* **Requirement**: Print, in exact form, the lines below from the one containing "You are a computer-use agent. Image resolution: width=1568" through the one containing "Click the Karta Zamówień edit icon", and omit all others.

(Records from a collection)
---
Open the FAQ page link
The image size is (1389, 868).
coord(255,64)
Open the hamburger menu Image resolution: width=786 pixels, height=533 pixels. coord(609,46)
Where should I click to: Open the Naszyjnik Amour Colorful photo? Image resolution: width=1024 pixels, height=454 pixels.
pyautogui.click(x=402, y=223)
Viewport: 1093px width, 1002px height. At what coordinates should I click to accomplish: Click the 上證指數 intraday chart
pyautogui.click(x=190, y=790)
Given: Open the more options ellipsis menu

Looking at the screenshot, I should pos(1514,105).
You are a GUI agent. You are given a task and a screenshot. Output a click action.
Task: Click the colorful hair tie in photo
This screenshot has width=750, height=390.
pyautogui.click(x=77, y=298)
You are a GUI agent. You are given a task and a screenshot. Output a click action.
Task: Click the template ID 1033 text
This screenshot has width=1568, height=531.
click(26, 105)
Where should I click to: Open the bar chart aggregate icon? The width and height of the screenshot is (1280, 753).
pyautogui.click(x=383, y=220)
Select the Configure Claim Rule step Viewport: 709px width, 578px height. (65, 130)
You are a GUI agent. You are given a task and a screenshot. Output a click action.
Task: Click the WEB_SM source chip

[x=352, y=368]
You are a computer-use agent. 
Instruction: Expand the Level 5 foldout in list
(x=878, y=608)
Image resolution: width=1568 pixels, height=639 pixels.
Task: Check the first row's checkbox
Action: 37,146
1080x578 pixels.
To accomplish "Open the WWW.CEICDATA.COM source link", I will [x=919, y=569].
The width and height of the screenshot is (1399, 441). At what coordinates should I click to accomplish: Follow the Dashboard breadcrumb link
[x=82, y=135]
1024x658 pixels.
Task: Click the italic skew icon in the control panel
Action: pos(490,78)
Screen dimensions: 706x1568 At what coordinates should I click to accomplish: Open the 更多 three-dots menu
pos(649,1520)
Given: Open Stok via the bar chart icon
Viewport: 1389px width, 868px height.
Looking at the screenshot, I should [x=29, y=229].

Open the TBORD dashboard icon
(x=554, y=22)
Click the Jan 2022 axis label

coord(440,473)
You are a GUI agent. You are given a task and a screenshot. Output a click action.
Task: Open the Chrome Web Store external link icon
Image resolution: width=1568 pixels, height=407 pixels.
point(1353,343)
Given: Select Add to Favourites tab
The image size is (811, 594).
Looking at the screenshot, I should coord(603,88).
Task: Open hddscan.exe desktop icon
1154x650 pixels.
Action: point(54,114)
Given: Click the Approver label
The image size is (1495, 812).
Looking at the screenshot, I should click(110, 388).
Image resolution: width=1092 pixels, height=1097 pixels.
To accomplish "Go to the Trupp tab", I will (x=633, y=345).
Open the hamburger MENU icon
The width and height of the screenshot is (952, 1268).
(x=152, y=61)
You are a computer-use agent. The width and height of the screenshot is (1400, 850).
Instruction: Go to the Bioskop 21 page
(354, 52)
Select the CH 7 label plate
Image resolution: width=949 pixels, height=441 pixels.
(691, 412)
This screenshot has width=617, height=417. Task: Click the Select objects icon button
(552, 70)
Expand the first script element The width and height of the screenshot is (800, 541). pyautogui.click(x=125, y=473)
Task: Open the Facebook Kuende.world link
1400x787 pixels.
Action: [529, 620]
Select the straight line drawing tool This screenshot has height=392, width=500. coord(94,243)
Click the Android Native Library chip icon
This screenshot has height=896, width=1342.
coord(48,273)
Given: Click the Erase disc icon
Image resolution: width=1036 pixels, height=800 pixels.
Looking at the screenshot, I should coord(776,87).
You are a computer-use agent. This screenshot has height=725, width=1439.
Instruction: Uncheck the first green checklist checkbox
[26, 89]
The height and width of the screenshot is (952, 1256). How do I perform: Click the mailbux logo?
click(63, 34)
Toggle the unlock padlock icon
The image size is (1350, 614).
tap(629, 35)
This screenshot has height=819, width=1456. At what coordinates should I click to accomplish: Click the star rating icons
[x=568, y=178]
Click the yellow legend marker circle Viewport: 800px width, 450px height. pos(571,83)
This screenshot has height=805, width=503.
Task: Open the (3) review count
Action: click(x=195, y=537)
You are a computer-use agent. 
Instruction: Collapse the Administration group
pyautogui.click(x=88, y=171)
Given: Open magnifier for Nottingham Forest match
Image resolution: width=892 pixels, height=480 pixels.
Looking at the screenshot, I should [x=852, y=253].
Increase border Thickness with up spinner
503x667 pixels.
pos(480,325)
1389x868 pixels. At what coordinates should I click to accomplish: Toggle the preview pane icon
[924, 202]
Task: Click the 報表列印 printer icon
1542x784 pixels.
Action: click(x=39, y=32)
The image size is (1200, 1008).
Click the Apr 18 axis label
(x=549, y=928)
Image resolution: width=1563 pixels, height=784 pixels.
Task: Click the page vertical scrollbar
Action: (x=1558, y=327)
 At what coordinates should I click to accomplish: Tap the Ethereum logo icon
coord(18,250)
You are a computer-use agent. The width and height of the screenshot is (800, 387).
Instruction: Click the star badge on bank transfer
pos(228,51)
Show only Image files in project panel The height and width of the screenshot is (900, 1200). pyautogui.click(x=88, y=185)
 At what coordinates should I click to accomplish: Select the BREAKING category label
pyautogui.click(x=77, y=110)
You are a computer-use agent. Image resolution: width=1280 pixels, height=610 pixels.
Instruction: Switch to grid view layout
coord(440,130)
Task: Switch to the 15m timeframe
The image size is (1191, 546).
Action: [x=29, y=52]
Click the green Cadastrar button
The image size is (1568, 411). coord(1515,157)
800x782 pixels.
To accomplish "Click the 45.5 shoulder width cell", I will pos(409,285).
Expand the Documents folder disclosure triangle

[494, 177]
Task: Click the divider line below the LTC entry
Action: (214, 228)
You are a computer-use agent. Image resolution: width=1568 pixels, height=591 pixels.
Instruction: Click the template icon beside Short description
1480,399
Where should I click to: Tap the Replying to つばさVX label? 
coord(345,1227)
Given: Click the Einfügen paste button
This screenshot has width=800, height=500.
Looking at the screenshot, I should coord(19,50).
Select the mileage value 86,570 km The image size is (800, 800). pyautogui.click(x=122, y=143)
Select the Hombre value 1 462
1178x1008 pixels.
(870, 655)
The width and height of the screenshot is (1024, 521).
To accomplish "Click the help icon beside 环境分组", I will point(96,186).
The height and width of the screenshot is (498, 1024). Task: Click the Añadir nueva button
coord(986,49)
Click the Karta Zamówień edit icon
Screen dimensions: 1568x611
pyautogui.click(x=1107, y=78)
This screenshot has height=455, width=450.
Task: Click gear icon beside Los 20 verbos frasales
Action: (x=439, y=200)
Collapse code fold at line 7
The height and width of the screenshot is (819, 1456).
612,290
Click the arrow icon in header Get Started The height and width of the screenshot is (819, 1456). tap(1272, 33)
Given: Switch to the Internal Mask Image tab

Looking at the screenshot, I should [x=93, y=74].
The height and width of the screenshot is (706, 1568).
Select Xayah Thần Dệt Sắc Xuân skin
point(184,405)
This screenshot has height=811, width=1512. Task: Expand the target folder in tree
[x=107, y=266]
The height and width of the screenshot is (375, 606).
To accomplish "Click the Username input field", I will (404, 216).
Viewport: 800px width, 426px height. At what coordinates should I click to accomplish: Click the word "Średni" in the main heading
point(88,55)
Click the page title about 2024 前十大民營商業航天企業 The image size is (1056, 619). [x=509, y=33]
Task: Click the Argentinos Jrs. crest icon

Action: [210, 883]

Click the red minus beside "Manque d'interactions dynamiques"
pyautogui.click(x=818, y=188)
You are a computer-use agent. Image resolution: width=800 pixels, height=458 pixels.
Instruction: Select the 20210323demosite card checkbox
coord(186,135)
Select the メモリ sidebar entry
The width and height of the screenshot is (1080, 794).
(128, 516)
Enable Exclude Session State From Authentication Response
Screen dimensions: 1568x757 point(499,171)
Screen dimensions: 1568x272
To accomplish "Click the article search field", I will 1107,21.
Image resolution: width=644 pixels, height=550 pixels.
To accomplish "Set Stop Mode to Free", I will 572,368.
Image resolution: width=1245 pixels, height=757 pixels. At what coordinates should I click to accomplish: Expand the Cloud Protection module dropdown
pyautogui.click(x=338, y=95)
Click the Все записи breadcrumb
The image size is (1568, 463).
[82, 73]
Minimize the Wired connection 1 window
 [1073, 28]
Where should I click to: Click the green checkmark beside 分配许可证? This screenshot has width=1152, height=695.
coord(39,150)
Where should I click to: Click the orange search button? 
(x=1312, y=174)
---
* **Response for this exercise**:
You are a computer-use agent. Image resolution: width=1568 pixels, height=591 pixels.
Instruction: Click the template icon beside Short description
1480,399
Where should I click to: Tap the Replying to つばさVX label? 
coord(345,1227)
Given: Click the Einfügen paste button
This screenshot has width=800, height=500.
Looking at the screenshot, I should coord(19,50).
Select the mileage value 86,570 km The image size is (800, 800). pyautogui.click(x=122, y=143)
Select the Hombre value 1 462
1178x1008 pixels.
(870, 655)
The width and height of the screenshot is (1024, 521).
To accomplish "Click the help icon beside 环境分组", I will point(96,186).
The height and width of the screenshot is (498, 1024). Task: Click the Añadir nueva button
coord(986,49)
Click the Karta Zamówień edit icon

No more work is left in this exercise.